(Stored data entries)
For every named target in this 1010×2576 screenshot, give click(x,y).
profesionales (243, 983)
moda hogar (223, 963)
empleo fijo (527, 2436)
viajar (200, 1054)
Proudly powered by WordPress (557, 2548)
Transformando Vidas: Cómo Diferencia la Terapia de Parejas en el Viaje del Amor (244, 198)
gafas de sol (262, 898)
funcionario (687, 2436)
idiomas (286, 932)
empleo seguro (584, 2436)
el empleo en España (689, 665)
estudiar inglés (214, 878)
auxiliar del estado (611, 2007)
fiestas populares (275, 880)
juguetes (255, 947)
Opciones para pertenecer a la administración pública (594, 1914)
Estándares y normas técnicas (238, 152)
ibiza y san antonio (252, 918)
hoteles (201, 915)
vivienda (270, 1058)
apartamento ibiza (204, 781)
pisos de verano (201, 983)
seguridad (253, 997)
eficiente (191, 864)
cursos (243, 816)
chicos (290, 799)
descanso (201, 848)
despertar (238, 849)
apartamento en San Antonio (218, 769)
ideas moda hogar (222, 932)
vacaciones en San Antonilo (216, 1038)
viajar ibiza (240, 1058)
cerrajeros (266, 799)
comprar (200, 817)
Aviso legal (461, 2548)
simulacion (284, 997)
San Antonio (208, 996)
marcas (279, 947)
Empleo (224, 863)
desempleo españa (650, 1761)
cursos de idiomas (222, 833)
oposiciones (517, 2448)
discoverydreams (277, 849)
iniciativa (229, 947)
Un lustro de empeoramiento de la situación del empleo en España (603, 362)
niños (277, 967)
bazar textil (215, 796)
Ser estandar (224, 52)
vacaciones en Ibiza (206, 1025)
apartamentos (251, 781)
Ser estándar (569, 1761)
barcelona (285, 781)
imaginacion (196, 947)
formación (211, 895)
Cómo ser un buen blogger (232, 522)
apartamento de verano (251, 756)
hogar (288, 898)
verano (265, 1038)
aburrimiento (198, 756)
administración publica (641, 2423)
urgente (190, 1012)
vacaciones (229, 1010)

• _Work to be completed_: Emit an exact copy of the lines spanning the start of the records to the line containing "el empleo en España (689, 665)", inclusive, and no other output.

• _Completed exercise_:
For every named target in this 1010×2576 screenshot, give click(x,y).
profesionales (243, 983)
moda hogar (223, 963)
empleo fijo (527, 2436)
viajar (200, 1054)
Proudly powered by WordPress (557, 2548)
Transformando Vidas: Cómo Diferencia la Terapia de Parejas en el Viaje del Amor (244, 198)
gafas de sol (262, 898)
funcionario (687, 2436)
idiomas (286, 932)
empleo seguro (584, 2436)
el empleo en España (689, 665)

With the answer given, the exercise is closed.